## Instructions to follow:
Decide whether each statement below agrees with the study summary that follows. For each, answer yes or no and quote the exact words from the summary that settle it. (a) The sample was split into three groups by education level. (b) The high-education group made significantly more elective inpatient admissions than the low-education group. (c) The extra outpatient care used by the high-education group was driven by emergency appointments.

## Text section:
Methods: Novel linkage of data from six waves (2004-2015) of the English Longitudinal Study of Ageing (ELSA) with participants’ hospital records (Hospital Episode Statistics [HES]) produced longitudinal data for 7,713 older adults (65 years and older) and 25,864 observations. We divided the sample into three groups by education level: low (no formal qualifications), mid (completed compulsory education), and high (at least some higher education). Four outcomes were examined: annual outpatient appointments, elective inpatient admissions, emergency inpatient admissions, and emergency department (ED) visits. We estimated regressions for the periods 2004-2005 to 2008-2009 and 2010-2011 to 2014-2015 to examine whether potential education-related inequalities in hospital use increased after the growth rate for NHS funding slowed in 2010.
Findings: For the study period, our sample of ELSA respondents in the low-education group made 2.44 annual outpatient visits. In comparison, after controlling for health status, we found that participants in the high-education group made an additional 0.29 outpatient visits annually (95% confidence interval [CI], 0.11-0.47). Additional outpatient health care use in the high-education group was driven by follow-up and routine appointments. This inequality widened after 2010. Between 2010 and 2015, individuals in the high-education group made 0.48 (95% CI, 0.21-0.74) more annual outpatient visits than those in the low-education (16.9% [7.5% to 26.2%] of annual average 2.82 visits). In contrast, after 2010, the high-education group made 0.04 (95% CI, −0.075 to 0.001) fewer annual ED visits than the low-education group, which had a mean of 0.30 annual ED visits. No significant differences by education level were found for elective or emergency inpatient admissions in either period.

## Supplied material:

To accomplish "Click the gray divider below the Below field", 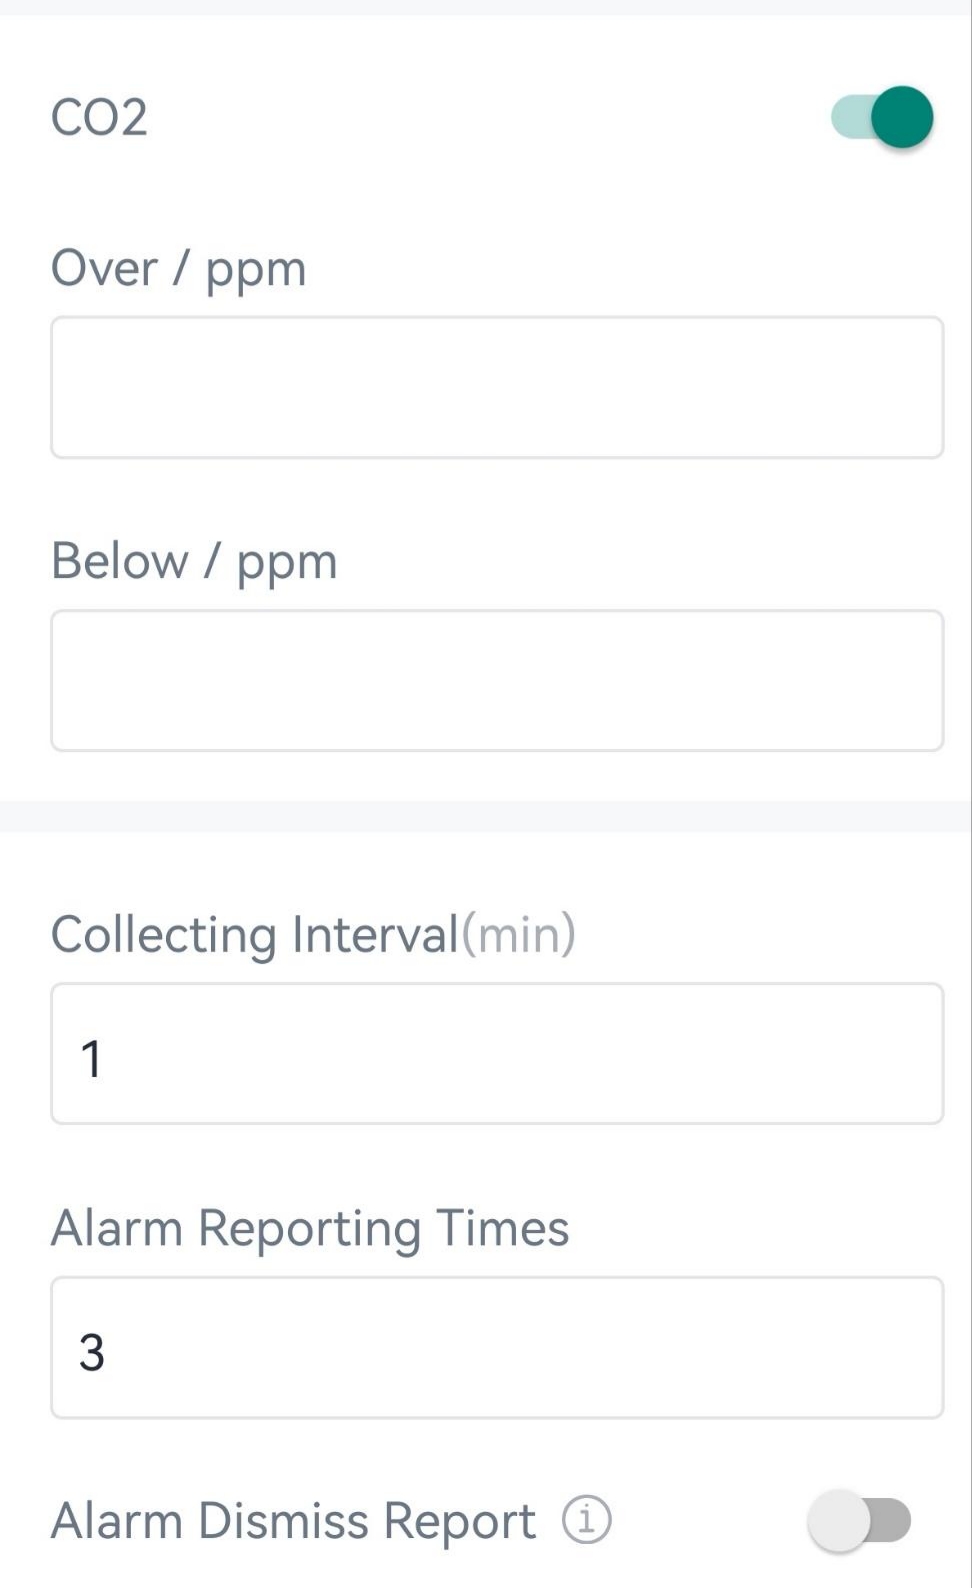I will click(x=486, y=816).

## Problem solution:
(a) Yes: "We divided the sample into three groups by education level."
(b) No: "No significant differences by education level were found for elective or emergency inpatient admissions in either period."
(c) No: "Additional outpatient health care use in the high-education group was driven by follow-up and routine appointments."